2' di lettura 15/06/2022 - Eseguito, un provvedimento di confisca per un valore di 420.000 euro, nelle scorse settimane i finanzieri del Nucleo di polizia economico-finanziaria di Ancona, nei confronti di un imprenditore 70enne di Osimo

La misura, disposta nel corpo di una sentenza irrevocabile di condanna a sei mesi di reclusione per il reato di omesso versamento di ritenute certificate, emessa dalla Corte di Appello di Ancona e confermata definitivamente dalla Suprema Corte di Cassazione.

Il procedimento, avviato sulla base delle risultanze di accertamenti eseguiti da funzionari dell’Agenzia delle Entrate di Ancona nei confronti della società in cui l'impreditore 70enne rivestiva la carica di socio e legale rappresentante, operante nel settore della fabbricazione di componenti elettronici, che hanno permesso di acclarare che l'uomo non avrebbe provveduto a versare le ritenute effettuate sugli stipendi dei dipendenti della ditta negli anni 2011 e 2012.

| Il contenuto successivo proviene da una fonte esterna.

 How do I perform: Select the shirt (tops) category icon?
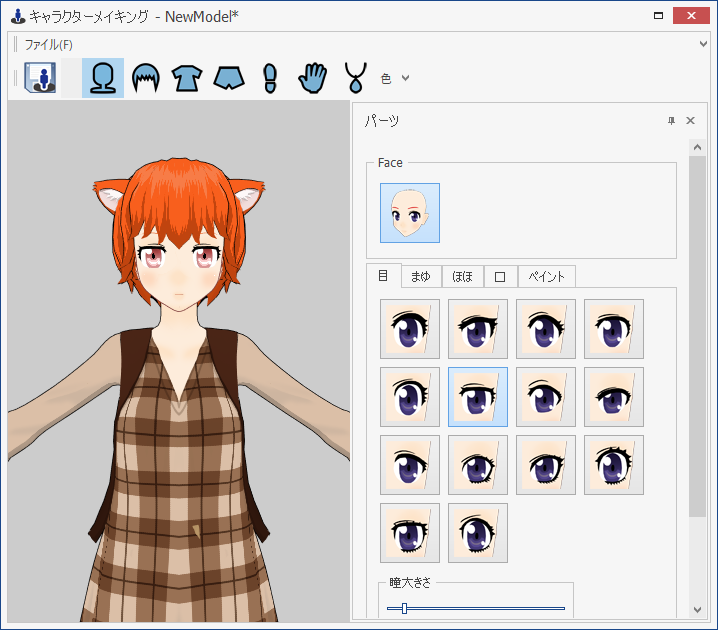(x=187, y=78)
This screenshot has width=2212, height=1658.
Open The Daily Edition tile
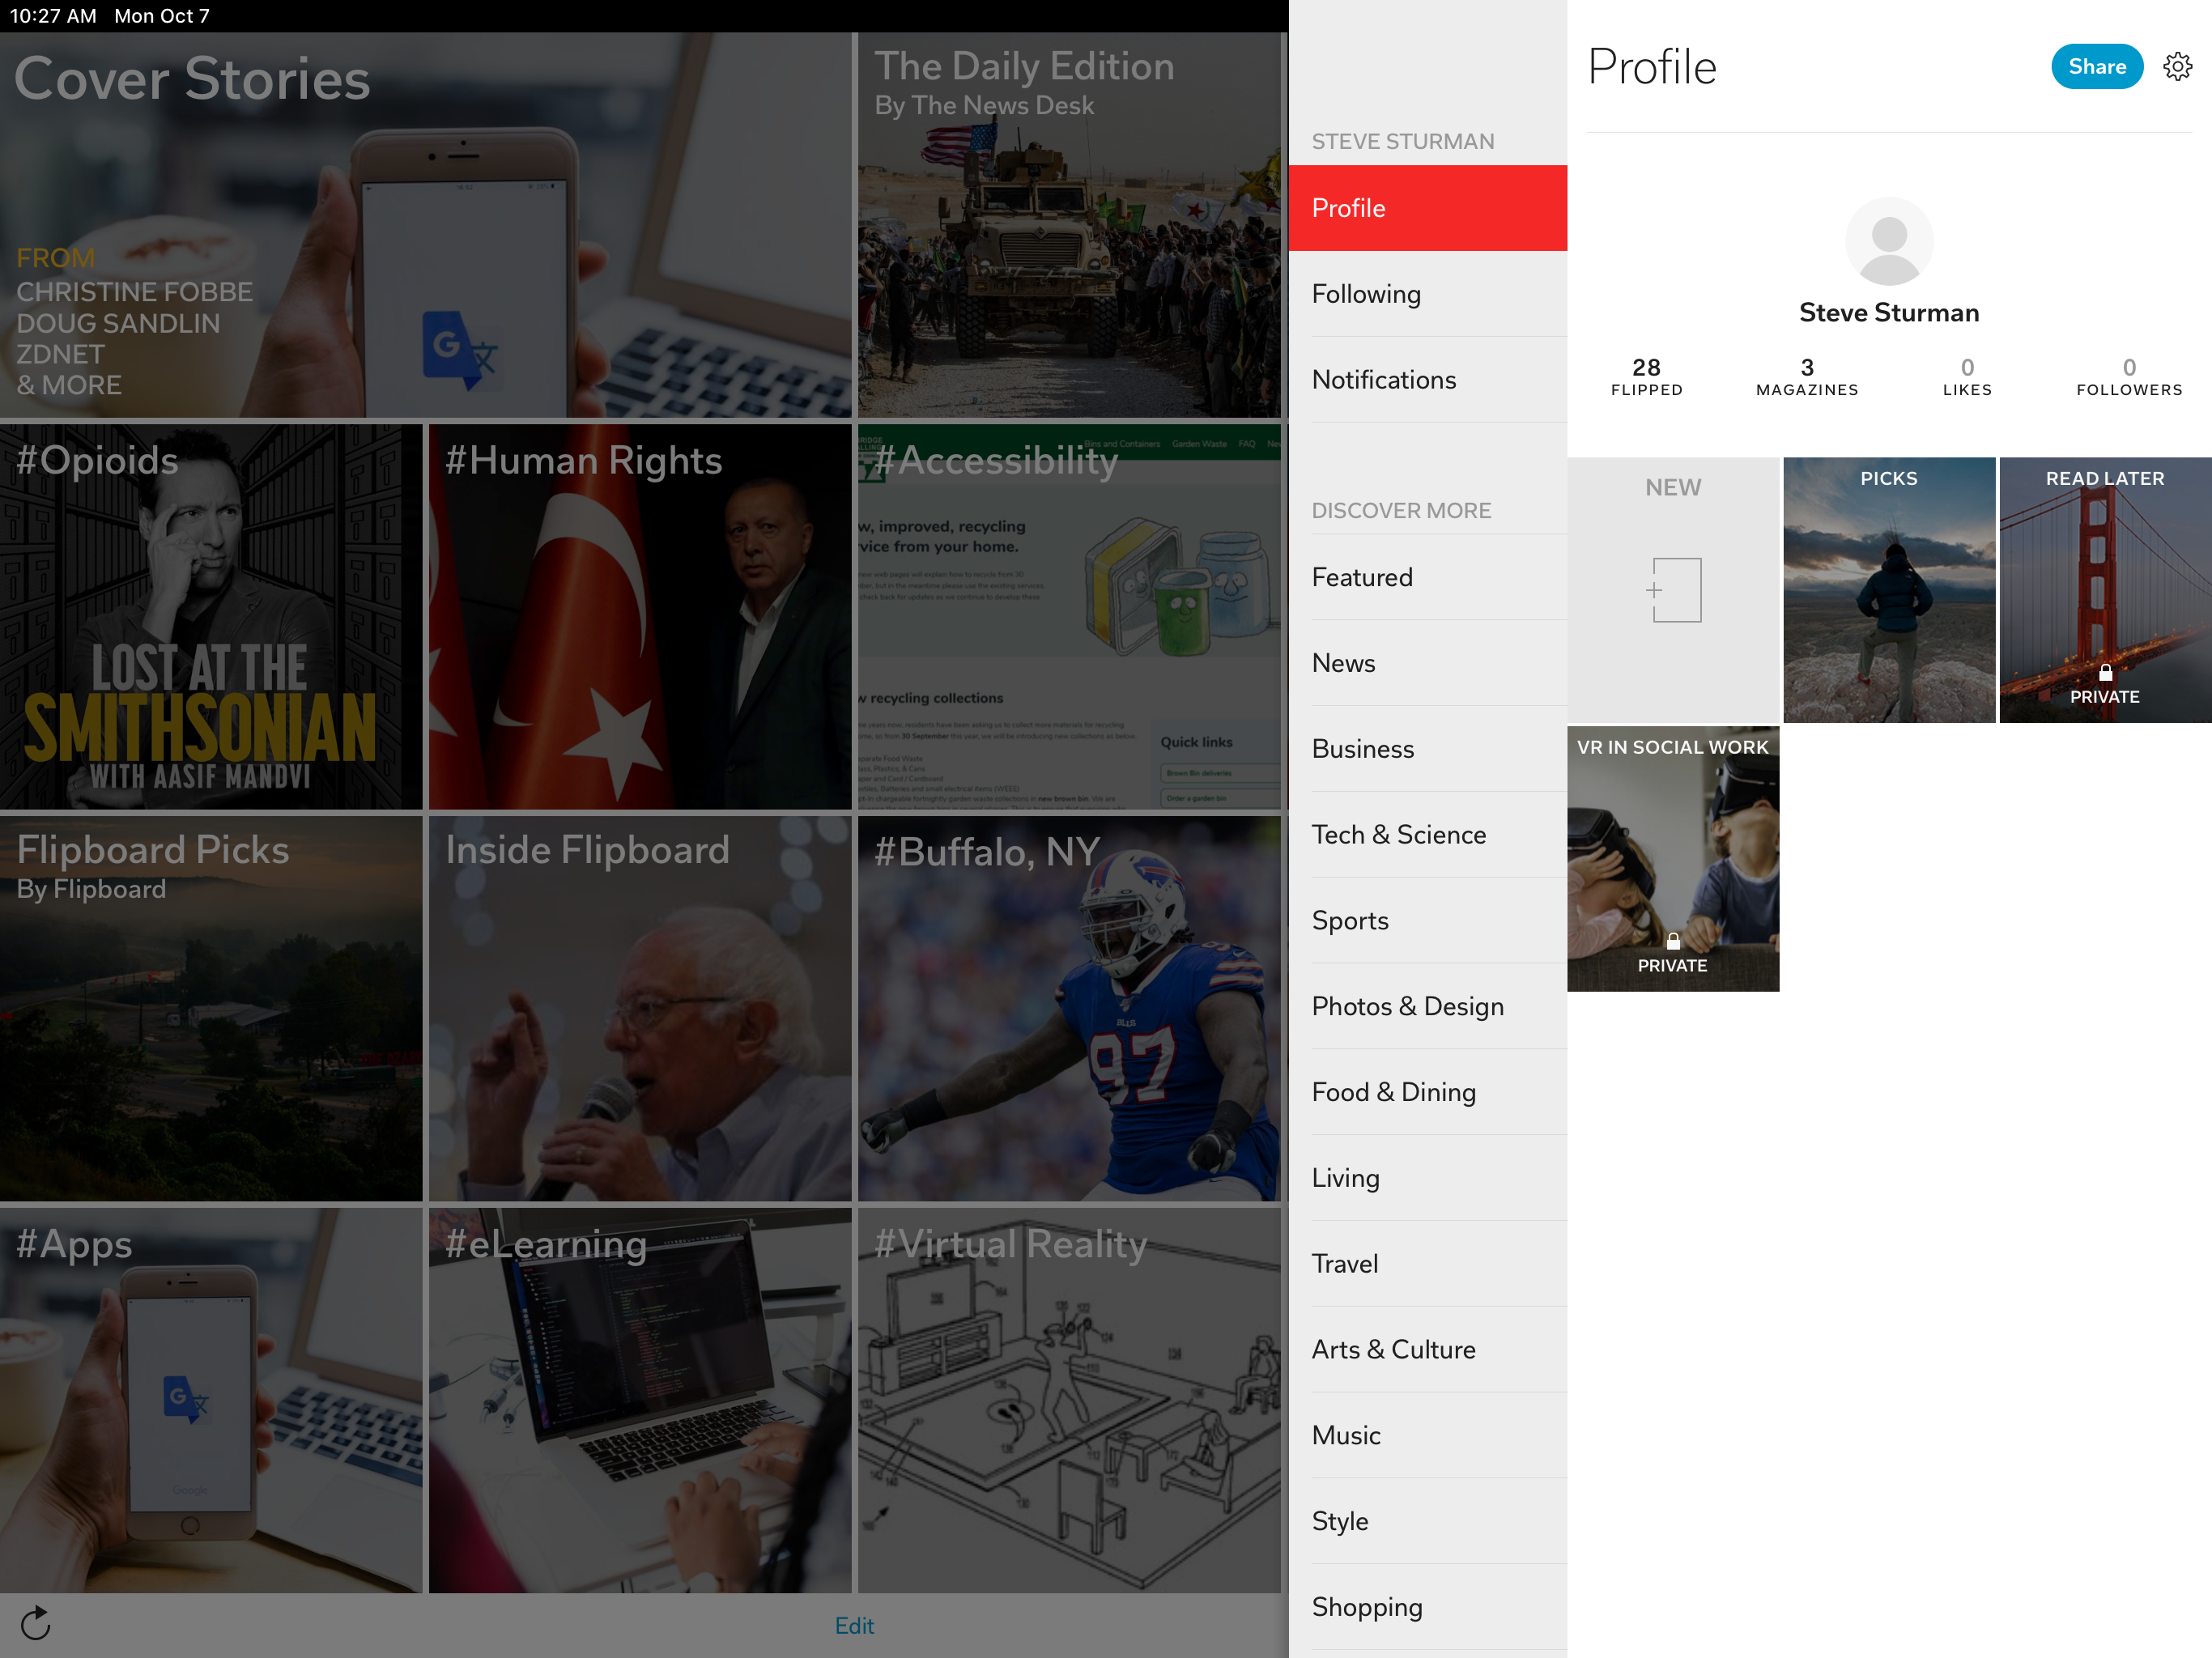(x=1068, y=225)
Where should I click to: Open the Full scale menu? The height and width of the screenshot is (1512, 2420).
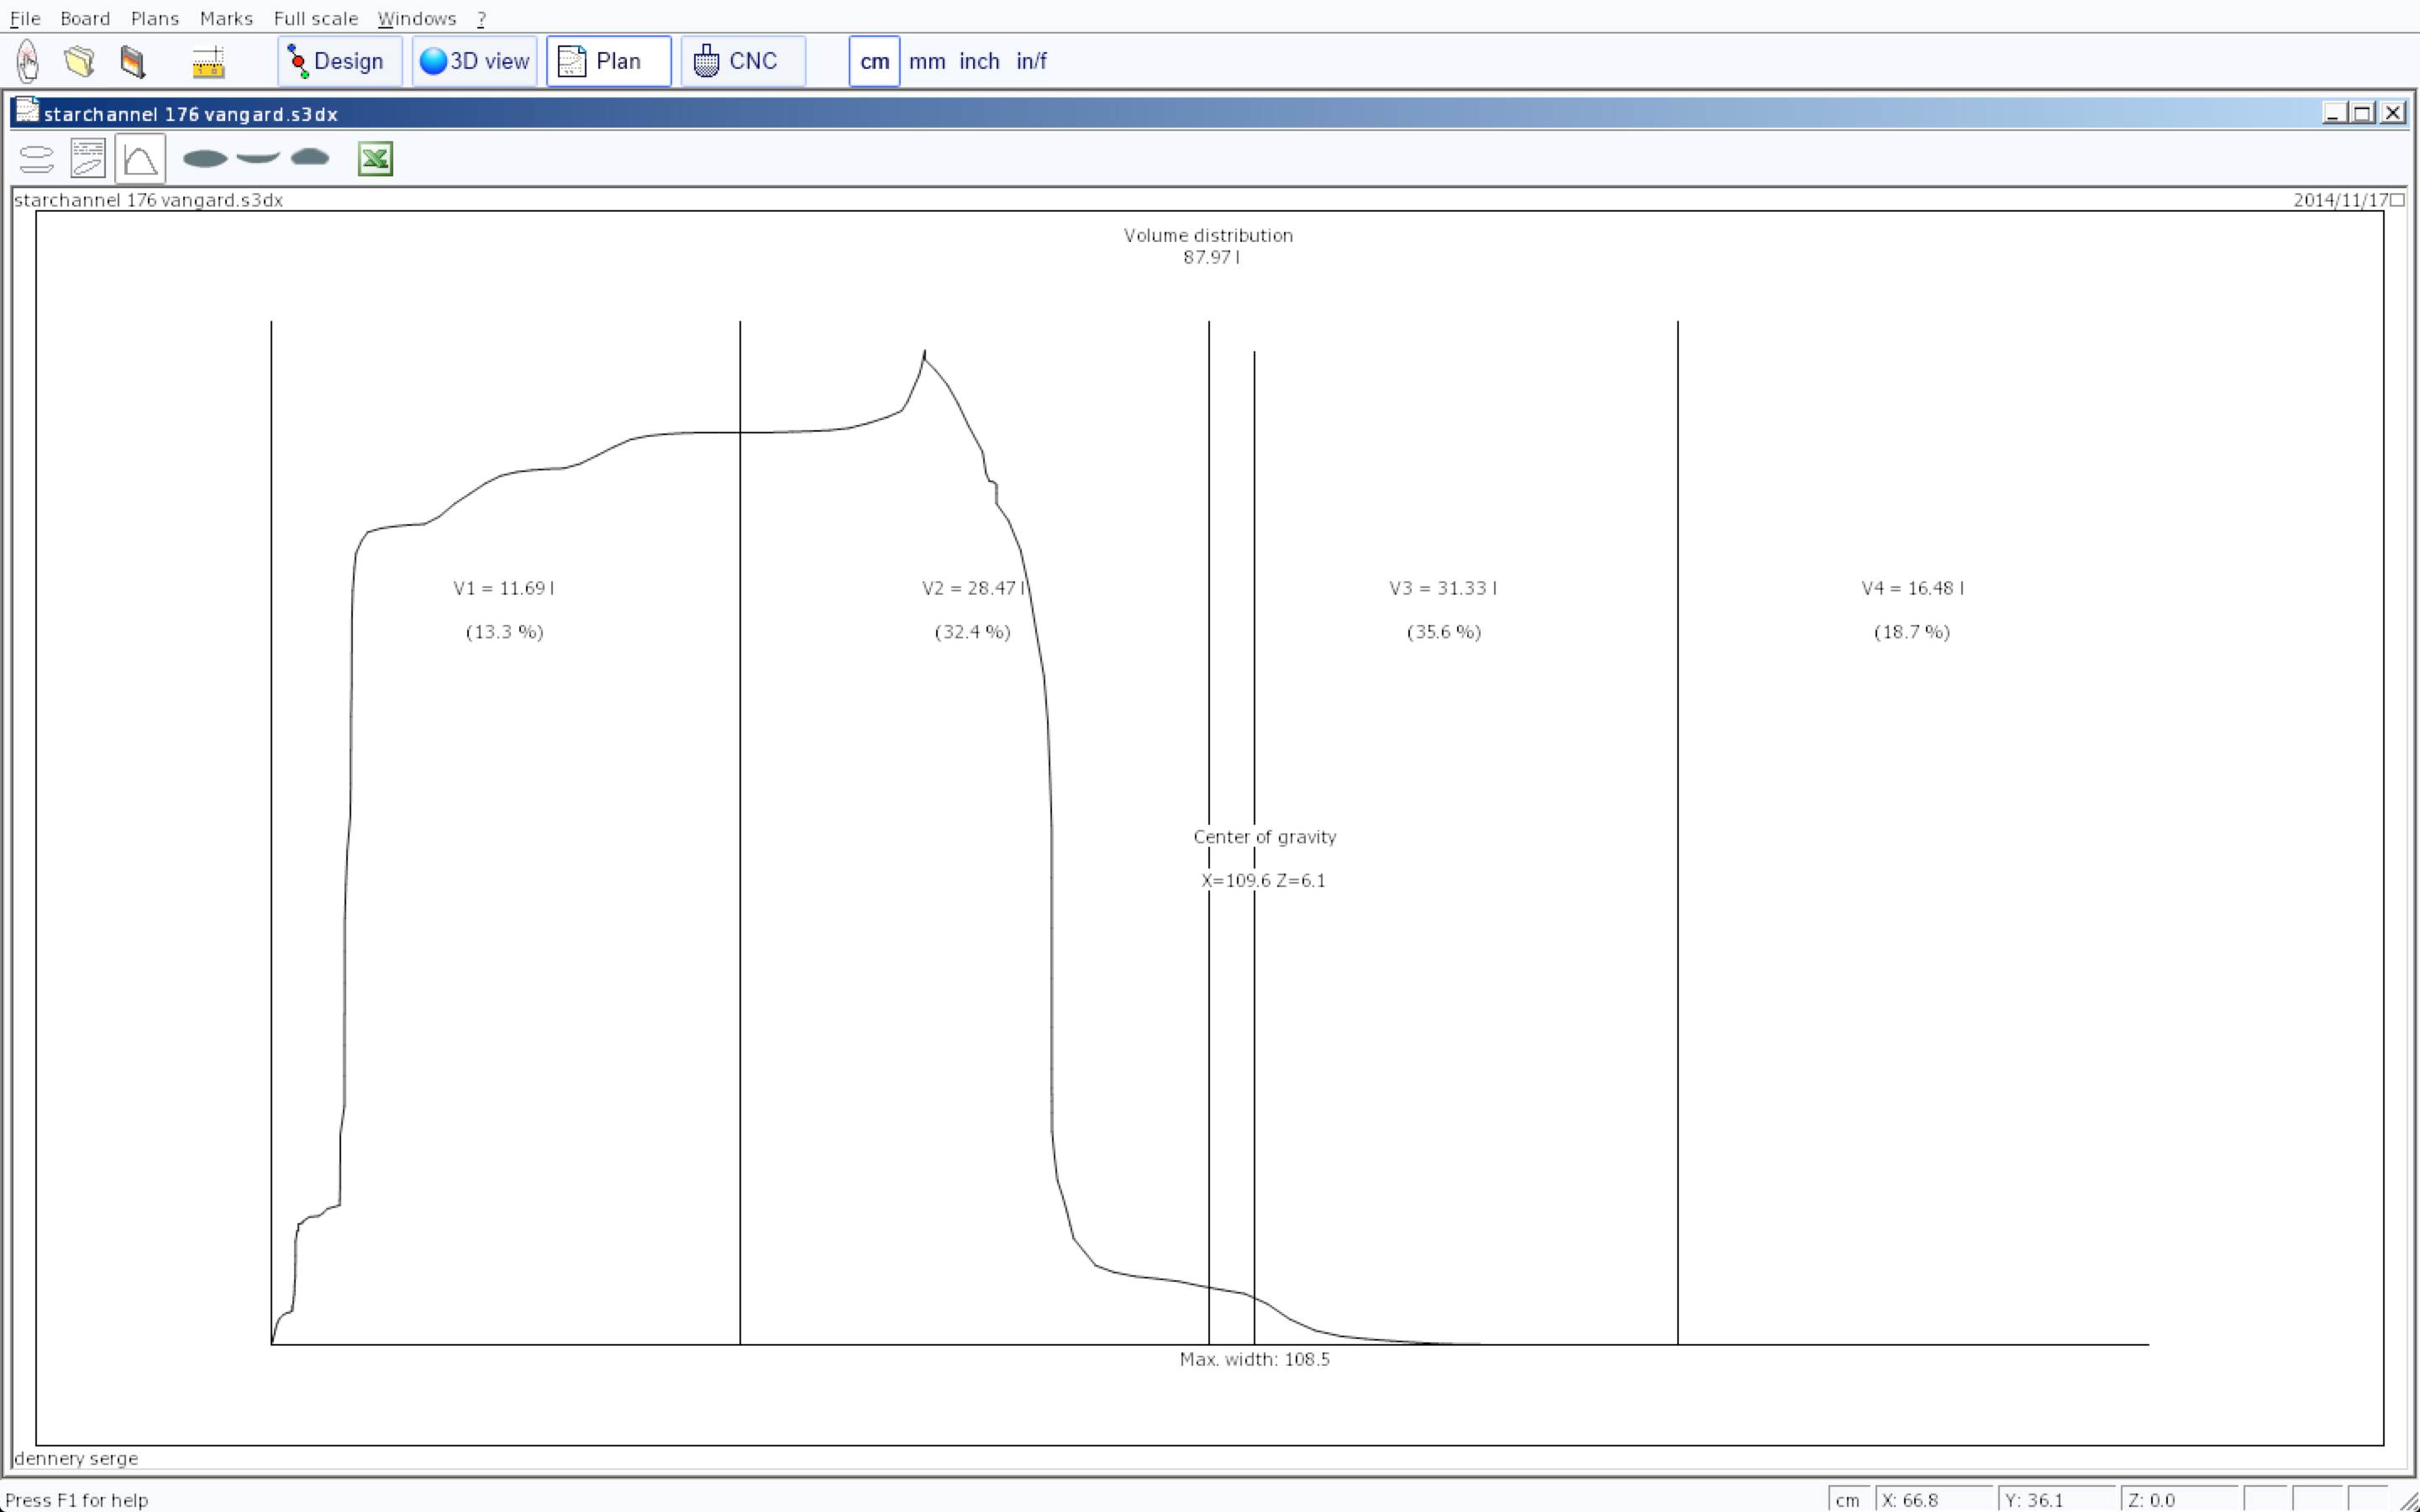(x=315, y=18)
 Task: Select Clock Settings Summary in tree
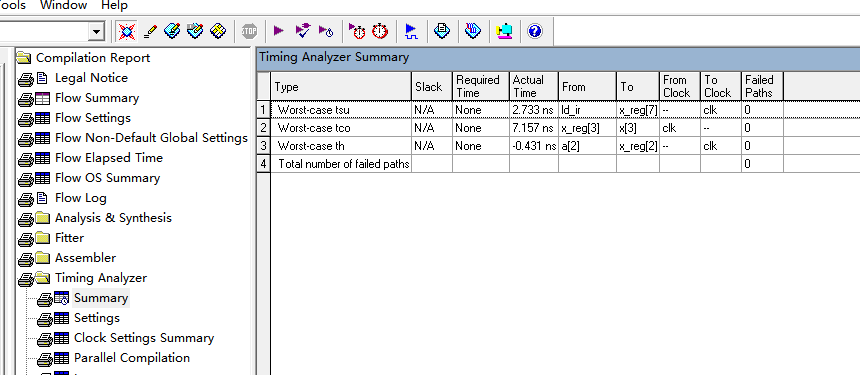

A seguito della sentenza con cui è stata disposta la confisca, sono stati delegati degli approfondimenti investigativi al Nucleo di polizia economico-finanziaria, con la finalità di una ricostruzione della capacità patrimoniale e finanziaria dell'imprenditore osimano ed individuare i beni da sottoporre alla misura.

Il provvedimento è stato quindi eseguito sia su un conto corrente bancario che due fondi pensione ed anche su tre unità immobiliari, due terreni e due autoveicoli riconducibili all’imprenditore osimano condannato, riuscendo così a mettere al sicuro il credito vantato dal Fisco.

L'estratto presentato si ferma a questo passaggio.